Спустя несколько дней стало известно, что адвокат Басария вместе с семьей переехал в Батум. И перед Шалико все время возникал облик поверженного Тамаза и его отца, благополучно царствовавшего в меньшевистские времена и произносившего пламенные речи в поддержку социал-демократической власти. «Вот и накричался», – подумал Шалико, но радости не было».

Вся эта история аукнулась Окуджаве в восемьдесят втором – хотя в рассказе «Около Риволи» действие ее, ради спрессовки сюжета, отнесено к шестьдесят девятому, к первым парижским концертам. Российского барда зовут в грузинский ресторан, и там к нему подходит величавый грузинский старик Тамаз Басария – один из тех, кого Шалва Окуджава выгонял из Кутаиси в 1921 году. Выгонял – и тем, как выясняется, спасал жизнь. Об этом стареющий сын Шалвы Окуджавы говорил с отцовским сверстником и гимназическим соучеником, сыном кутаисского адвоката – и испытывал не отпускающее чувство жгучего стыда. Вероятно, именно тогда и окрепло решение «воскресить своих предков», ревизовать былое – не в стихах, а в большом автобиографическом повествовании.

2

В двадцать первом, вскоре после большевистского переворота, Сталин на бронепоезде прибыл в Тифлис, и первое же его публичное выступление (перед рабочими железнодорожных мастерских) закончилось провалом.
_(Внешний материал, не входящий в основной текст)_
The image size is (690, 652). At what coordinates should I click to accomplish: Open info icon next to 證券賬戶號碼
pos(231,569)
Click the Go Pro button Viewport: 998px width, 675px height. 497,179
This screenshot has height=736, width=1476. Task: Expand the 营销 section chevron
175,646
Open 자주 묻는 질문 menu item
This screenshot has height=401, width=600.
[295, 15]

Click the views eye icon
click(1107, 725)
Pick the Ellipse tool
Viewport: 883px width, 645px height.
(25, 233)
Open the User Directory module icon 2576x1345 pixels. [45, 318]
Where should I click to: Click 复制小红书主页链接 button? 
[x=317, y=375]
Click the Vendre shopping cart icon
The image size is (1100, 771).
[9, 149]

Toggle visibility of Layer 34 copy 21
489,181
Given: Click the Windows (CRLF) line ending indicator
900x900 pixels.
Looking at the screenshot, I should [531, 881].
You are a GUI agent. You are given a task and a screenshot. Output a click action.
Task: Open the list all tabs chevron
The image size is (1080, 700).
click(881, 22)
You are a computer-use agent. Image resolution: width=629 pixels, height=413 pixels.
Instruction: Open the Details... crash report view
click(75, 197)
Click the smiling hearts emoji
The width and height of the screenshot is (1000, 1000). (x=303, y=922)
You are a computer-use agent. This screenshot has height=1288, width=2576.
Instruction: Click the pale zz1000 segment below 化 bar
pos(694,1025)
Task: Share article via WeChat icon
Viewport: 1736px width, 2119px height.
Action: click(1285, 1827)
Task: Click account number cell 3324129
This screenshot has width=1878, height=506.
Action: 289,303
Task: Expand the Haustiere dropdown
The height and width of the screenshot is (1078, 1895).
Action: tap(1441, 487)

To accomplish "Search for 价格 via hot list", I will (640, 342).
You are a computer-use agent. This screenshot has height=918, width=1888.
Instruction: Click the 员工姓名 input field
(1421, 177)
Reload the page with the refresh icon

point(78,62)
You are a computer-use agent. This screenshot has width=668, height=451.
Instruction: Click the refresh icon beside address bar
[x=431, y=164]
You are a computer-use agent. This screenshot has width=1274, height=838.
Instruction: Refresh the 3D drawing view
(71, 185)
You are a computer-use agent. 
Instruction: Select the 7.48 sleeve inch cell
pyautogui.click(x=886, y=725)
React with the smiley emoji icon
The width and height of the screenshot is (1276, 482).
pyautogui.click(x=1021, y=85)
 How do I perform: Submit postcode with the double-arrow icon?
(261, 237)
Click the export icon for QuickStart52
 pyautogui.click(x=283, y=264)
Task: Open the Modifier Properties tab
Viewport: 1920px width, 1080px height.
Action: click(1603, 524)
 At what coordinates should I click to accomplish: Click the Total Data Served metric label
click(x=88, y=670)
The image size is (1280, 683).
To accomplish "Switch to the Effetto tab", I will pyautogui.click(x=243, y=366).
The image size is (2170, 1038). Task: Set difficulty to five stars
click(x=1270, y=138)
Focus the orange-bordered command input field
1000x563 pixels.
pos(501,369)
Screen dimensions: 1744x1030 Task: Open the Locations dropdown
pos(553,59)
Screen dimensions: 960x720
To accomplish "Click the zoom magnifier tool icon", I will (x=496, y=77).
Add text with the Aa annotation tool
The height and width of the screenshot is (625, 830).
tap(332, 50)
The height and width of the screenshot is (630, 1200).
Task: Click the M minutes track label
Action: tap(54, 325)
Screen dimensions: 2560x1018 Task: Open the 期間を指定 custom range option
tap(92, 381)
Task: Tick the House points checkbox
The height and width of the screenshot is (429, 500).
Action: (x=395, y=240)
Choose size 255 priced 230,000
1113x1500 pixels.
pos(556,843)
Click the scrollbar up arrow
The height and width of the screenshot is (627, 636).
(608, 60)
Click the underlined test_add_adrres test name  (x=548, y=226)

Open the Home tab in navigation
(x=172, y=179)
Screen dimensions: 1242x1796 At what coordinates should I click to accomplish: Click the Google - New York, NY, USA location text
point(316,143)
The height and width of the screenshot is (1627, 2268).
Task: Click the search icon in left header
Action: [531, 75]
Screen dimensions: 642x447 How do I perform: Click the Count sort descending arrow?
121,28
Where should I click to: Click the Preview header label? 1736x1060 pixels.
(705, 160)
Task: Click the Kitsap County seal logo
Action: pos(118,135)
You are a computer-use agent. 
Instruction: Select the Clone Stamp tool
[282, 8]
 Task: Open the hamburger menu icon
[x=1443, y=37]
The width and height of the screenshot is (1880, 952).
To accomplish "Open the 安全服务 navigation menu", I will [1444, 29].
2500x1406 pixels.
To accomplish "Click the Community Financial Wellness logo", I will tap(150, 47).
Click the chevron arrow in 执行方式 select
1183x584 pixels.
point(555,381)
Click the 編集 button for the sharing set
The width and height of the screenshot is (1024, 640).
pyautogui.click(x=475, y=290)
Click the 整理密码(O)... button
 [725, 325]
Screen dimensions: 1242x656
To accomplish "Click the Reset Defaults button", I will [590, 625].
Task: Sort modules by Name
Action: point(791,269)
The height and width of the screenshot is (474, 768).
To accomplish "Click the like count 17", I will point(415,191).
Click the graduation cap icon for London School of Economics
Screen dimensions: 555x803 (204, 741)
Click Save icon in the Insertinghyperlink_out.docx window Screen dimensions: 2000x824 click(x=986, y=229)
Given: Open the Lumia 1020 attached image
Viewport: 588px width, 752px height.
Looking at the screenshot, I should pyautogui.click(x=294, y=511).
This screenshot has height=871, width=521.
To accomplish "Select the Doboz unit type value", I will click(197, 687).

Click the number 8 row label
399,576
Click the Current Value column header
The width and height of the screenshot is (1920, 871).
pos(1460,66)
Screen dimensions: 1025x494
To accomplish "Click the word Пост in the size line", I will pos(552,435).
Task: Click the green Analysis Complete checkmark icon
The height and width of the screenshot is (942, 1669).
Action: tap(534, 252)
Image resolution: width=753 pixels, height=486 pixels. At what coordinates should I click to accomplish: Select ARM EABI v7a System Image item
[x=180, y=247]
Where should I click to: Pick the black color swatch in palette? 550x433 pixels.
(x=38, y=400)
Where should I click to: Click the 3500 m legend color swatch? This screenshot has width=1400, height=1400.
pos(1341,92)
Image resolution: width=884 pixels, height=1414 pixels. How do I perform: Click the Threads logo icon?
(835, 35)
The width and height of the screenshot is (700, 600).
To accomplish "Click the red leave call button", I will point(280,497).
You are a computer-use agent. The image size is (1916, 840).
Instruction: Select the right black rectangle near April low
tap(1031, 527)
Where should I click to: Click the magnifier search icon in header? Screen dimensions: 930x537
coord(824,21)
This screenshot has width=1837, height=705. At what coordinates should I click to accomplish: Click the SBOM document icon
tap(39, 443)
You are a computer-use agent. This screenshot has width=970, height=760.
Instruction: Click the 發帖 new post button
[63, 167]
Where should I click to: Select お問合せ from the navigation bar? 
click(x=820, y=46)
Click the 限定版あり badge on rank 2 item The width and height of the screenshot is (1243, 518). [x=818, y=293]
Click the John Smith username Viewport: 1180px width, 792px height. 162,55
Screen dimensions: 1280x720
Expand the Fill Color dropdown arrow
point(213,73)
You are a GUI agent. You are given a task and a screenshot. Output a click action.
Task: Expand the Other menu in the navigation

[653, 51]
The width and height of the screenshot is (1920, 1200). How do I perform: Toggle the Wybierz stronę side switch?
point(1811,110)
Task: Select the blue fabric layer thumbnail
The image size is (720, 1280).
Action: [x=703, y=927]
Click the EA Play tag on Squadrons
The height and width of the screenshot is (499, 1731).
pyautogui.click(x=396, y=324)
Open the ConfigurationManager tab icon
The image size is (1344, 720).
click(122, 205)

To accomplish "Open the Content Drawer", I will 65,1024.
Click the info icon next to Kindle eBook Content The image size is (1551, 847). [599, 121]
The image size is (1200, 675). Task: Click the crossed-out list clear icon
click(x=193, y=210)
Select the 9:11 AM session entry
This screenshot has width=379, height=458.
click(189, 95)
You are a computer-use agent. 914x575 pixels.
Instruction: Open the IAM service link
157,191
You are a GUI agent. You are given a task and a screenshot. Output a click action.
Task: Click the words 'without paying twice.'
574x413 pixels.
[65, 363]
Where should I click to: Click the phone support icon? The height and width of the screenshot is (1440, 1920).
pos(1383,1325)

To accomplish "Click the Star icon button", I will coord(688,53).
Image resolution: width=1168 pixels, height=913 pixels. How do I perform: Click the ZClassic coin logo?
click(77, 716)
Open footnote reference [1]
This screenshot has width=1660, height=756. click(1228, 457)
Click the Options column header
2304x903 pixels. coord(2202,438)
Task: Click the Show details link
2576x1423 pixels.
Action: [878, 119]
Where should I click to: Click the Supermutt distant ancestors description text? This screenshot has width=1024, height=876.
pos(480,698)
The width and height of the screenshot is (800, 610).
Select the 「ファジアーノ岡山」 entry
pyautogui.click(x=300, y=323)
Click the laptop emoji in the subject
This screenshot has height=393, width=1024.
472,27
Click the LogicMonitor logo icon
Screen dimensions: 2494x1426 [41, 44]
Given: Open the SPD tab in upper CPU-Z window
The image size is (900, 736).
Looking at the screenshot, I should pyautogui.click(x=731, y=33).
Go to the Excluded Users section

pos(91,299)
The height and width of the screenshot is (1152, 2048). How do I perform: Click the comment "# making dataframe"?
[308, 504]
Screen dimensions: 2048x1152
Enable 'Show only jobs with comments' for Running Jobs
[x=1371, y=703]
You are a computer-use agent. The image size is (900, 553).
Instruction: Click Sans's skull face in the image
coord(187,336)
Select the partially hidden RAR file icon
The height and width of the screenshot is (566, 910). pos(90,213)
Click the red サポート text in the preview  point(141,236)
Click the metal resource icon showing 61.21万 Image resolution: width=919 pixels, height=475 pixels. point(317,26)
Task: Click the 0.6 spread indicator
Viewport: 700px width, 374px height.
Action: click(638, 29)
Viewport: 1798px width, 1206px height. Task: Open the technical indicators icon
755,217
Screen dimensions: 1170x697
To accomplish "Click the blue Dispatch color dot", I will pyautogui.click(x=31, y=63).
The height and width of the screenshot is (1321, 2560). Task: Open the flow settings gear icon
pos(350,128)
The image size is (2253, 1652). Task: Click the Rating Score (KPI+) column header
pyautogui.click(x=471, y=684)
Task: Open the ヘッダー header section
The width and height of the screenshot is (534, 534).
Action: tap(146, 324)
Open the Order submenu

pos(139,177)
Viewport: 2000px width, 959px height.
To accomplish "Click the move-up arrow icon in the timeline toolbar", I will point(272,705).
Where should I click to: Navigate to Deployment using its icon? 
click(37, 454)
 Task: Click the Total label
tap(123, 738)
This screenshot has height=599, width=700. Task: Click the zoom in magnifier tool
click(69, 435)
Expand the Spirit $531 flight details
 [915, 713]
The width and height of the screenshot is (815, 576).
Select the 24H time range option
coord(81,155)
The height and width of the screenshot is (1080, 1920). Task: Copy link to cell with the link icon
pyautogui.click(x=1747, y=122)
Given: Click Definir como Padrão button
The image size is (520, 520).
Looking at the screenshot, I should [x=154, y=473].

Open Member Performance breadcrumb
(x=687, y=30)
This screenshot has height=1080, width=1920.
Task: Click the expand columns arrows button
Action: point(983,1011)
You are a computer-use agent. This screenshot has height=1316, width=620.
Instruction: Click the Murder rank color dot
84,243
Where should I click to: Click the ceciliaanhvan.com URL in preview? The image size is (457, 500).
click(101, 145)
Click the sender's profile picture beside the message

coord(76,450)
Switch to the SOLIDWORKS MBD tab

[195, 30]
Его попросту освистали. С грузинскими большевиками у Сталина были свои счеты: его никогда тут не любили – за невежество, грубость и интриганство. Братья Окуджава между собой называли его «горийский поп». Дело в том, что и большевики, и меньшевики в Грузии происходили в основном из интеллигенции (пролетариата в сельскохозяйственно-курортной Грузии было явно маловато); Сталин на фоне грузинских романтиков, авантюристов, подпольщиков и поэтов смотрелся кисло. Он, однако, поспешил выдать эту неприязнь за проявление грузинского национализма – такая интерпретация льстила ему больше: он полагал, что его плохо принимают в Грузии как посланца великой русской революции, и 6 июля, на собрании тифлисской парторганизации, вещал: «Я помню годы 1905–1917, когда среди рабочих и вообще трудящихся национальностей Закавказья наблюдалась полная братская солидарность, когда узы братства связывали армянских, грузинских, азербайджанских и русских рабочих в одну социалистическую семью. Теперь, по приезде в Тифлис, я был поражен отсутствием былой солидарности между рабочими национальностей Закавказья. Среди рабочих и крестьян развился национализм, усилилось чувство недоверия к своим инонациональным товарищам…»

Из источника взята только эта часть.